And so how do I reconcile these two ideas without simply getting lost in the temptation to resist it? Here I have found the following verse to be helpful:
“For what does it profit a man to gain the whole world and forfeit his soul? For what can a man give in return for his soul.”
Mark 8:36-37

There is a question that this verse pre-supposes. It is a question of worth, or more specifically, the question of what my life is worth. What is a man’s soul (life) worth? In vs. 36 Jesus declares it is worth more than the world. So what can man give in return for his life? We cannot possibly gain enough to measure up to the price that Jesus declares our life to be worth.

Understanding this economic exchange or parallel helped to reorient my perspective on what it is that I am resisting. When I read this through my old paradigm of penal substitution theology, the Way of Jesus becomes a picture of Jesus paying the price for my sin through the rejection and death that He (willingly and purposefully) suffers. He payed a debt that I owed. The truth of my resistance to this idea of Jesus and the cross is that, in order to follow him in this same Way, I am required to respond to this “debt” by living a “profitable” life in exchange. And yet, as this verse exposes, I cannot possibly earn enough to measure up to what is declared to be priceless. But, in the eyes of Jesus’ substitutionary work, this is the model I am called to follow and to imitate, and so I find myself without hope and feeling stuck in an economic system based on the haves and the have not’s, the divide between the rich and the poor (in faith).

▸ Given material:
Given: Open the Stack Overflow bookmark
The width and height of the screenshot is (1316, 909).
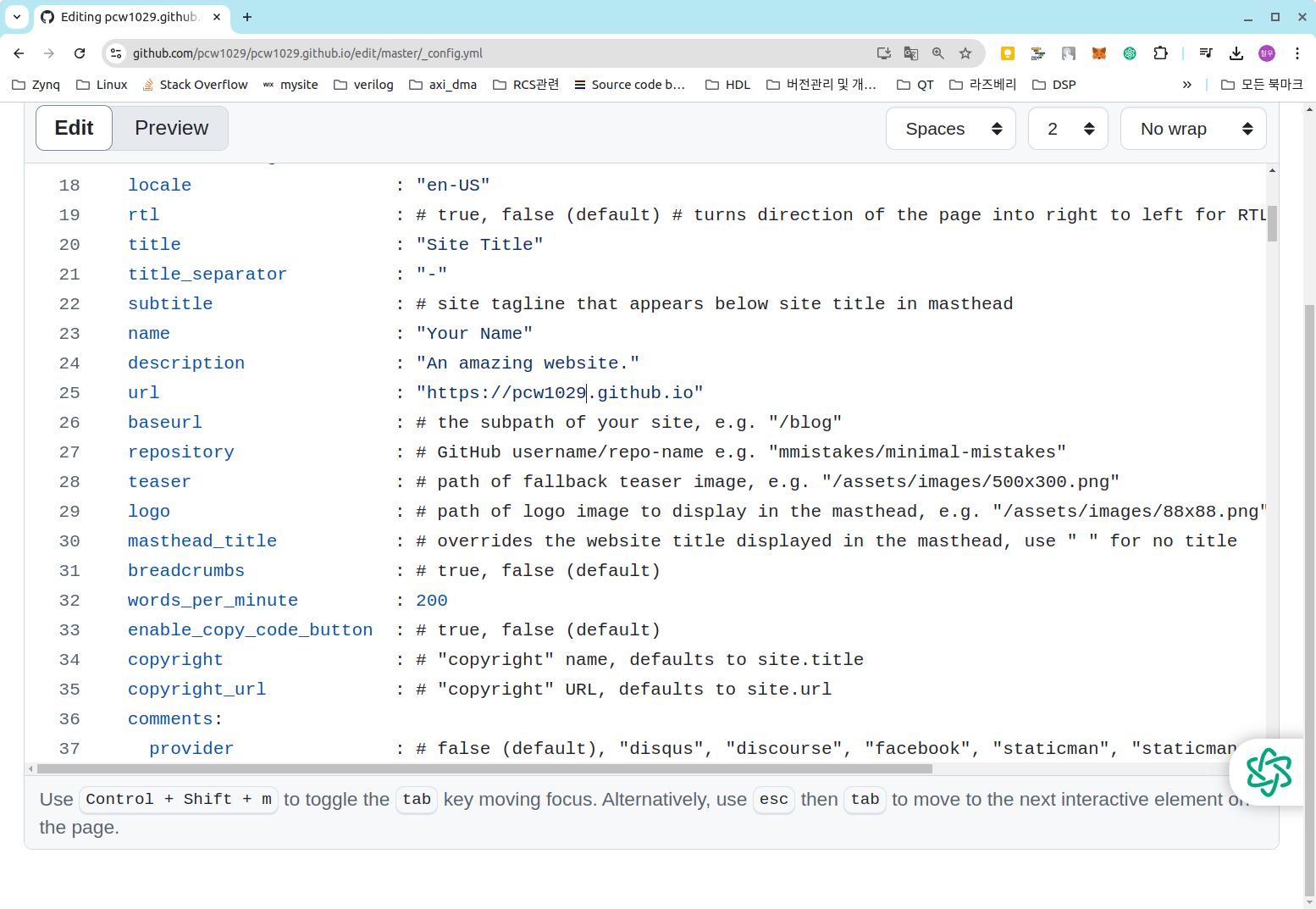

▸ Given problem 1:
According to the passage on Mark 8:36-37, what does Jesus declare a man's soul to be worth in verse 36?
▸ Given problem 2:
Duplicate the passage on Mark 8:36-37 from "And so how do" up to and including "to be worth.".
The data come from a separate source unrelated to the passage.

▸ Complete response 1:
More than the world.

▸ Complete response 2:
And so how do I reconcile these two ideas without simply getting lost in the temptation to resist it? Here I have found the following verse to be helpful:
“For what does it profit a man to gain the whole world and forfeit his soul? For what can a man give in return for his soul.”
Mark 8:36-37

There is a question that this verse pre-supposes. It is a question of worth, or more specifically, the question of what my life is worth. What is a man’s soul (life) worth? In vs. 36 Jesus declares it is worth more than the world. So what can man give in return for his life? We cannot possibly gain enough to measure up to the price that Jesus declares our life to be worth.